> Problem details: Reproduce the entries below word for word, beginning at the line that contains "Restore down the Edge window" and ending with the last line of the entries.
+ + + +
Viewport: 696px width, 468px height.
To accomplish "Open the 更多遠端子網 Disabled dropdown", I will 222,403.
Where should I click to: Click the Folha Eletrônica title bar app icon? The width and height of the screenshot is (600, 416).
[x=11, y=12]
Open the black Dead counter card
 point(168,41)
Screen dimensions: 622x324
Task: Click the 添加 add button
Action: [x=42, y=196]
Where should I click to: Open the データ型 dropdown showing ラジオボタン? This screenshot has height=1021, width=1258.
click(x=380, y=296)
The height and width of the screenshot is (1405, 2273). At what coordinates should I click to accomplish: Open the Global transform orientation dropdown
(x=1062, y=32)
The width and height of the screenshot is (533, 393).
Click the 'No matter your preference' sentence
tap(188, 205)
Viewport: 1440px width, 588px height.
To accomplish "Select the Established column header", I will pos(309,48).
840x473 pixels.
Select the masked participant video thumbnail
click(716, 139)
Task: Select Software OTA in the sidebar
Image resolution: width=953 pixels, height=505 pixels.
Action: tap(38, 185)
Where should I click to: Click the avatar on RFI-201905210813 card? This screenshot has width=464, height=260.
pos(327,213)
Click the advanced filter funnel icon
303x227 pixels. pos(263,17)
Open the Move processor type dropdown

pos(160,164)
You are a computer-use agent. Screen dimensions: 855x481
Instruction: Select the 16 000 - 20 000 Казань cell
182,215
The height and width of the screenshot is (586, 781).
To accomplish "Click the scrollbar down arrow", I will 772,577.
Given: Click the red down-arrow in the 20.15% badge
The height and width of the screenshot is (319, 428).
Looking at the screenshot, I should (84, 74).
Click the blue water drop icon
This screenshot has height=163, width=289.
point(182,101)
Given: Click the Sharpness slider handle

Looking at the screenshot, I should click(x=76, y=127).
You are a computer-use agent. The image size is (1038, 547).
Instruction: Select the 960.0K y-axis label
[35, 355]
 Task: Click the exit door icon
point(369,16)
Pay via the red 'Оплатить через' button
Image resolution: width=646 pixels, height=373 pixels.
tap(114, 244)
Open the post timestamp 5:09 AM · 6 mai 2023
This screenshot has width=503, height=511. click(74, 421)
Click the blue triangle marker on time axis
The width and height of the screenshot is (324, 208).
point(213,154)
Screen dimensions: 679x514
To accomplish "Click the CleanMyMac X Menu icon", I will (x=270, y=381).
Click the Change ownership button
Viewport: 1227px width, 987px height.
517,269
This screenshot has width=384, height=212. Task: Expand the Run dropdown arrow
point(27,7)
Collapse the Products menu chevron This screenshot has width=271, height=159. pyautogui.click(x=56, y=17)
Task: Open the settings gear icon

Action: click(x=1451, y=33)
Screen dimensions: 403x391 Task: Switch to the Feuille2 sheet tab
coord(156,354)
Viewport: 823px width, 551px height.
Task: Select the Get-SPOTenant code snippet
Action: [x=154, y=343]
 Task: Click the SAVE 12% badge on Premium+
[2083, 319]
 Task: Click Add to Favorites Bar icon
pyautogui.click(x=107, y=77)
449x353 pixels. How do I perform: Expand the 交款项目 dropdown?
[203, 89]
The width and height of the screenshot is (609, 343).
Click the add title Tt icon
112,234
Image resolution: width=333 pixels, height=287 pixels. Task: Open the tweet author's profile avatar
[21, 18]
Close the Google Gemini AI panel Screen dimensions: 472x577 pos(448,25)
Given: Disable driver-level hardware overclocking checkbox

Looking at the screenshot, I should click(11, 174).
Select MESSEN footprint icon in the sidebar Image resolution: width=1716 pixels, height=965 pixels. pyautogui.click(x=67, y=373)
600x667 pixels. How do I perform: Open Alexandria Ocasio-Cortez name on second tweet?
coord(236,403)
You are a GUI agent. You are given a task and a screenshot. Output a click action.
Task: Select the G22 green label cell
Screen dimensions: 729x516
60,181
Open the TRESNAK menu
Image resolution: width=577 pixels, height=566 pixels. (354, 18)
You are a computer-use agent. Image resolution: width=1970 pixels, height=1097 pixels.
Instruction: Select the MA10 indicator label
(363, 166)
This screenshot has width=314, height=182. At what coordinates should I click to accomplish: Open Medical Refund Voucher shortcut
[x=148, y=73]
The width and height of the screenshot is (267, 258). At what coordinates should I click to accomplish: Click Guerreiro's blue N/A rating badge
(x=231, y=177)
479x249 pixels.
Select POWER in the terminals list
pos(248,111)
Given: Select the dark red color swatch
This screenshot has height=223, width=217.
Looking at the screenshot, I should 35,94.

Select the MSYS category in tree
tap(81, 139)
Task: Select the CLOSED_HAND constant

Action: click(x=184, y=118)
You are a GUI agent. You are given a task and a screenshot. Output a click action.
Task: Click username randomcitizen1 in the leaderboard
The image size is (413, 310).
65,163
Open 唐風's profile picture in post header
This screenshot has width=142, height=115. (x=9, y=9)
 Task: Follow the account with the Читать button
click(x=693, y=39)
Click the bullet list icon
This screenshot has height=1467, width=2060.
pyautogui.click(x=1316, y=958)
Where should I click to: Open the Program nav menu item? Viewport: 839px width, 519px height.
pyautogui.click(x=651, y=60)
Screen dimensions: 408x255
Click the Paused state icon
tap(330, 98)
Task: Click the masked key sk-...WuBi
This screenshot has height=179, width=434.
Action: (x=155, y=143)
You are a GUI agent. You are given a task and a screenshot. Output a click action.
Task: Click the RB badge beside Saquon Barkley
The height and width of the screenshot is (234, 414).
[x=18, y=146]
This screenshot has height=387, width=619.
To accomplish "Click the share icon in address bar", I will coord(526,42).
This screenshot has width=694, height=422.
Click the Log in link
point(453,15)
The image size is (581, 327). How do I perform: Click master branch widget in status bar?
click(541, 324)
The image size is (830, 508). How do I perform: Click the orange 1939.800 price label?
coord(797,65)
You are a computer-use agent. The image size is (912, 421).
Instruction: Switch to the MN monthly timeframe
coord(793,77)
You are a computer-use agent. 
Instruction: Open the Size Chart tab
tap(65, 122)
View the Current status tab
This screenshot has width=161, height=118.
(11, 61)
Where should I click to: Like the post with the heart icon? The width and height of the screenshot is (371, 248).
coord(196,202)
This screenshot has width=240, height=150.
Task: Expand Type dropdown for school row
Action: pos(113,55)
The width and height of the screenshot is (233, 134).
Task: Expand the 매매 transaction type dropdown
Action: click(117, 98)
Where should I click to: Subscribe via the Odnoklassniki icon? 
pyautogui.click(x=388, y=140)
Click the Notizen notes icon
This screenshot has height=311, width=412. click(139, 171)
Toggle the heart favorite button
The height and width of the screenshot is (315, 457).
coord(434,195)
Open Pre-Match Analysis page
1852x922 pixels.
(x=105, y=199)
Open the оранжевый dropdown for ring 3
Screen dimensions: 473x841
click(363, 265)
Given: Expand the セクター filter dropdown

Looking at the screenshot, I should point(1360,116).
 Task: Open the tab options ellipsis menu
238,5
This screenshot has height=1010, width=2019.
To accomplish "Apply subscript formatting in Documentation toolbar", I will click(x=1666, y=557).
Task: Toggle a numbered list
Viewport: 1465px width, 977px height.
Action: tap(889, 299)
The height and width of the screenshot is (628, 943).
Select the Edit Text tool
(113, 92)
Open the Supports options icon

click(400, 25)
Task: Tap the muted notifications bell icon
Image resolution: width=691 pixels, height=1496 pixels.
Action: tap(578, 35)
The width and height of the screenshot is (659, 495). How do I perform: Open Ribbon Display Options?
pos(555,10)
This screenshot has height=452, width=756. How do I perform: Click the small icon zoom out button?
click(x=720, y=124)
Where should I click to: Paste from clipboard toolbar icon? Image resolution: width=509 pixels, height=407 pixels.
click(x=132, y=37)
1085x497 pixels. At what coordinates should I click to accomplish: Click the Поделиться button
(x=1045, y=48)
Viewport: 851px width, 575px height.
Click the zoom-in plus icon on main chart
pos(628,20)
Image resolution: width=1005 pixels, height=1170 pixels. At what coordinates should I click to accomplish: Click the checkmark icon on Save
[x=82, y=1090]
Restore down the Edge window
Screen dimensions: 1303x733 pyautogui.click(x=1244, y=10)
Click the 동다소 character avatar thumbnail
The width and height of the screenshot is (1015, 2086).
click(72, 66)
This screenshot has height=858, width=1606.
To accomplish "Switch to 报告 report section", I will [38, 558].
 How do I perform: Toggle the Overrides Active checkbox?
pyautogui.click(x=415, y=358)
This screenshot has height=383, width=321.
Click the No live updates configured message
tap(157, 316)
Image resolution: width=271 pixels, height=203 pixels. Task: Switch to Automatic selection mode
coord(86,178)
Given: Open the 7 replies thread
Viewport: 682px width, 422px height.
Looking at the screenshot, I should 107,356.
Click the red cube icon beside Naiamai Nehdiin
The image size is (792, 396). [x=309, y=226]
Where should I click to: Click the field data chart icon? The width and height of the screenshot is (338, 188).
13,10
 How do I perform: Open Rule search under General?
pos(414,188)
+ + + +
> Expected answer:
Restore down the Edge window
Screen dimensions: 1303x733 pyautogui.click(x=1244, y=10)
Click the 동다소 character avatar thumbnail
The width and height of the screenshot is (1015, 2086).
click(72, 66)
This screenshot has height=858, width=1606.
To accomplish "Switch to 报告 report section", I will [38, 558].
 How do I perform: Toggle the Overrides Active checkbox?
pyautogui.click(x=415, y=358)
This screenshot has height=383, width=321.
Click the No live updates configured message
tap(157, 316)
Image resolution: width=271 pixels, height=203 pixels. Task: Switch to Automatic selection mode
coord(86,178)
Given: Open the 7 replies thread
Viewport: 682px width, 422px height.
Looking at the screenshot, I should 107,356.
Click the red cube icon beside Naiamai Nehdiin
The image size is (792, 396). [x=309, y=226]
Where should I click to: Click the field data chart icon? The width and height of the screenshot is (338, 188).
13,10
 How do I perform: Open Rule search under General?
pos(414,188)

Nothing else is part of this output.